• _Exercise_: Once the line containing "The height and width of the screenshot is (600, 1080)." is found in the entries below, reproduce it and every line after it, stopping at and including the line containing "Task: Click citation"; reproduce nothing else, and keep each line exact.
-=-=-=-=-
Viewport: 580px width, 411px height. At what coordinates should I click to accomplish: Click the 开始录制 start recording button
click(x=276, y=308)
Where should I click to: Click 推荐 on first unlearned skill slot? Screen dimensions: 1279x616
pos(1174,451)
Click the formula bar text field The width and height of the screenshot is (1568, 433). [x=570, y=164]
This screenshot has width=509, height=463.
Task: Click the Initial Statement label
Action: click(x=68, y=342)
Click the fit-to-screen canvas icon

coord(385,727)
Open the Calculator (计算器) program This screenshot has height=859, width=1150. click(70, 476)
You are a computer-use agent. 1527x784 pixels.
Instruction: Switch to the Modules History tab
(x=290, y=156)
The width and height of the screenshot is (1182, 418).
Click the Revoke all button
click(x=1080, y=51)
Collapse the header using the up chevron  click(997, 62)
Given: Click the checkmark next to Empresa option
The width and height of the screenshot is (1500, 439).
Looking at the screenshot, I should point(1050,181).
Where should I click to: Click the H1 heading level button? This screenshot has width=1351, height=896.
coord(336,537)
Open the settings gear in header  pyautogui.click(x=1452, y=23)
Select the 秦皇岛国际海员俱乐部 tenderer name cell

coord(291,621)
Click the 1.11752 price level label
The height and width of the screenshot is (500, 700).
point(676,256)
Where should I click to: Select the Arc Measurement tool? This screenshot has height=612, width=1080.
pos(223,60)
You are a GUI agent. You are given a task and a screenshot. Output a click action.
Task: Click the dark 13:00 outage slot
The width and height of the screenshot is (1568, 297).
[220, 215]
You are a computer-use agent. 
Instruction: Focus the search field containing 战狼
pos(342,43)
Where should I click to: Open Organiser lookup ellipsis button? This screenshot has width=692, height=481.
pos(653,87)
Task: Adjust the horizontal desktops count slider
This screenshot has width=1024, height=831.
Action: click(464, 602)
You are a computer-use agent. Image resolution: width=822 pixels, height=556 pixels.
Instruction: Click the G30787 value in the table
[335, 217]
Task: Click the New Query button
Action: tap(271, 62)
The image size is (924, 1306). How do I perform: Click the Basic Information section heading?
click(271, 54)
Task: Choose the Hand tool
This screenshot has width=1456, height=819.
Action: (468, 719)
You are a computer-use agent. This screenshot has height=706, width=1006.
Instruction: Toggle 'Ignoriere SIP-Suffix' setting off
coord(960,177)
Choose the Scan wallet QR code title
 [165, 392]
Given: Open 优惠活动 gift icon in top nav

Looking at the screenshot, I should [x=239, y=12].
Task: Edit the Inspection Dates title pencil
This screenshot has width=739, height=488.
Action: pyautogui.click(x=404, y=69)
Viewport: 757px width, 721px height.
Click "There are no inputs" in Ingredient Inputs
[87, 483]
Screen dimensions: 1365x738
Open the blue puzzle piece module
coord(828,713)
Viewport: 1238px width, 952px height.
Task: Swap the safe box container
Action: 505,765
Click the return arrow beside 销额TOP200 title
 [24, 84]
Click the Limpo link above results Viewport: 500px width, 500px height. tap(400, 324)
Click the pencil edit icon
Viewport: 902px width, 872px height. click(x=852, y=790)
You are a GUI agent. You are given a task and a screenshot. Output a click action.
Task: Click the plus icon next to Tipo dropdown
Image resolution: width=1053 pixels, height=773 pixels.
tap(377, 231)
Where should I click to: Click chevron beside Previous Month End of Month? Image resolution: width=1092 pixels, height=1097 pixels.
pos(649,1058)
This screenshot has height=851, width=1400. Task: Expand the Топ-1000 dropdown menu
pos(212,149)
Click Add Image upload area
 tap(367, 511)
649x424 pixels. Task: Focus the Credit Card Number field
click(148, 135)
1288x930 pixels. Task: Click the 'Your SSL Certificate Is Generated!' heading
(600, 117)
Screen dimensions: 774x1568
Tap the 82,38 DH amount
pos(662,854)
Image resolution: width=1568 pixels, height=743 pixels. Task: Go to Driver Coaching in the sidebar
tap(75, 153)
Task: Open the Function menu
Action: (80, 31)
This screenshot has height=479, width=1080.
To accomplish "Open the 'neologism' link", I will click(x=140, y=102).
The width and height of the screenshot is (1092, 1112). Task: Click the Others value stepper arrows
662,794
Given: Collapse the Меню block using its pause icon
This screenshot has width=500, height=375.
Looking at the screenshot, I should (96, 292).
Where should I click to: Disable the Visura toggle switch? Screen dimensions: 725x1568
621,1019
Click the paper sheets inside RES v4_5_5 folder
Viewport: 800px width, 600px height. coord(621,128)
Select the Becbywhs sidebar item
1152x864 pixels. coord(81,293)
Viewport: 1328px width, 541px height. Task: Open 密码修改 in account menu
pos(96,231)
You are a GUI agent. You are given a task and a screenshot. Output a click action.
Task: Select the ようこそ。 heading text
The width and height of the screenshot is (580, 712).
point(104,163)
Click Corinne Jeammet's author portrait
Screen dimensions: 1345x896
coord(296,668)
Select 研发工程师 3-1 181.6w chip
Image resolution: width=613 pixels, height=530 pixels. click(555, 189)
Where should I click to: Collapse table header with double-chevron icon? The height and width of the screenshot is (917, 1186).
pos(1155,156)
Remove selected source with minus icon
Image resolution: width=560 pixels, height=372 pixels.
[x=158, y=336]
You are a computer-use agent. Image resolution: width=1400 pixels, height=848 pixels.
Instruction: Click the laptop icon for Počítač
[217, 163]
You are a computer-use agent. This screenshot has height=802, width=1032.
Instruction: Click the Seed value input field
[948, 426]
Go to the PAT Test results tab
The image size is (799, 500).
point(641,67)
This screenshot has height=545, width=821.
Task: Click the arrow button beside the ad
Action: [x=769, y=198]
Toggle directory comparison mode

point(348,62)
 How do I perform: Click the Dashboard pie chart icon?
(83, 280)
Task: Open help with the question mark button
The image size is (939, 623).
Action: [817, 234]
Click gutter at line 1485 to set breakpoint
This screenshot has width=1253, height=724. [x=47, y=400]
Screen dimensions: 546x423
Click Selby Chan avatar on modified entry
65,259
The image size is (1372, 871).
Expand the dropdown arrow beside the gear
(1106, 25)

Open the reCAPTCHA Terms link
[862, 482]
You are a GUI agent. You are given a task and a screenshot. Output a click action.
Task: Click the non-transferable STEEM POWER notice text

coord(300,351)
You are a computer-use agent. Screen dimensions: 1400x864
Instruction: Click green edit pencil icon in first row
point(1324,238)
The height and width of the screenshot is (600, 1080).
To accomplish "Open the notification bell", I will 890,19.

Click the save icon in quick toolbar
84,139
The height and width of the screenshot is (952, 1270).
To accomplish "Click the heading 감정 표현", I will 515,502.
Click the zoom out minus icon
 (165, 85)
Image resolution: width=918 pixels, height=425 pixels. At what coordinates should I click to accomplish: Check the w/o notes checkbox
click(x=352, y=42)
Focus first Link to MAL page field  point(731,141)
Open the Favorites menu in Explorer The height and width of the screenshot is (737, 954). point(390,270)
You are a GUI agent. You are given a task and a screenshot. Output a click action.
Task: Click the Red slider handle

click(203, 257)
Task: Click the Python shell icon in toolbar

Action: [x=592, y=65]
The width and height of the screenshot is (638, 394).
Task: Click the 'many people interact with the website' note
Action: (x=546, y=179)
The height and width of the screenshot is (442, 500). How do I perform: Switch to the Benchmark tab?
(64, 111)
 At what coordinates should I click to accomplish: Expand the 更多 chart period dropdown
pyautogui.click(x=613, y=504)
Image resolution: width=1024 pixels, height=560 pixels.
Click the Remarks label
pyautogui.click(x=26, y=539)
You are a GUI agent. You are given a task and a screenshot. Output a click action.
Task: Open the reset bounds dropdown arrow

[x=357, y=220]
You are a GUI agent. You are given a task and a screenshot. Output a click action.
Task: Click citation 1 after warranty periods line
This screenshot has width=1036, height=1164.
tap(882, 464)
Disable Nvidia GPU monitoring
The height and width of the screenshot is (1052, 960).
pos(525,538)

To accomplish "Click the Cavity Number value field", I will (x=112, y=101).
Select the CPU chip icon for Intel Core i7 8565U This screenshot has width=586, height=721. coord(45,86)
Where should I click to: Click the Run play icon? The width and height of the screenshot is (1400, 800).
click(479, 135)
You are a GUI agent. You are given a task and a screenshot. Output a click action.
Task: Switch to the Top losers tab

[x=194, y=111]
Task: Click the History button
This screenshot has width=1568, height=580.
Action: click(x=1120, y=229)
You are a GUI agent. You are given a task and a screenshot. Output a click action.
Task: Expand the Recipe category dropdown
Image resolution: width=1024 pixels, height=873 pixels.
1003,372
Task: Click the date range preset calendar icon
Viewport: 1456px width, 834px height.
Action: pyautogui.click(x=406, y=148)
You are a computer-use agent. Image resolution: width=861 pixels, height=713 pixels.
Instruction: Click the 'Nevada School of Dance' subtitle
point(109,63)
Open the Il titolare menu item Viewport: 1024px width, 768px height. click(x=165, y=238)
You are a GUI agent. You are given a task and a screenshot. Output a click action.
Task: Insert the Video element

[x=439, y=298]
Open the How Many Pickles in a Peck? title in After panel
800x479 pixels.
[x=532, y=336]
-=-=-=-=-
• _Reply_:
The height and width of the screenshot is (600, 1080).
To accomplish "Open the notification bell", I will 890,19.

Click the save icon in quick toolbar
84,139
The height and width of the screenshot is (952, 1270).
To accomplish "Click the heading 감정 표현", I will 515,502.
Click the zoom out minus icon
 (165, 85)
Image resolution: width=918 pixels, height=425 pixels. At what coordinates should I click to accomplish: Check the w/o notes checkbox
click(x=352, y=42)
Focus first Link to MAL page field  point(731,141)
Open the Favorites menu in Explorer The height and width of the screenshot is (737, 954). point(390,270)
You are a GUI agent. You are given a task and a screenshot. Output a click action.
Task: Click the Red slider handle

click(203, 257)
Task: Click the Python shell icon in toolbar

Action: [x=592, y=65]
The width and height of the screenshot is (638, 394).
Task: Click the 'many people interact with the website' note
Action: (x=546, y=179)
The height and width of the screenshot is (442, 500). How do I perform: Switch to the Benchmark tab?
(64, 111)
 At what coordinates should I click to accomplish: Expand the 更多 chart period dropdown
pyautogui.click(x=613, y=504)
Image resolution: width=1024 pixels, height=560 pixels.
Click the Remarks label
pyautogui.click(x=26, y=539)
You are a GUI agent. You are given a task and a screenshot. Output a click action.
Task: Open the reset bounds dropdown arrow

[x=357, y=220]
You are a GUI agent. You are given a task and a screenshot. Output a click action.
Task: Click citation 1 after warranty periods line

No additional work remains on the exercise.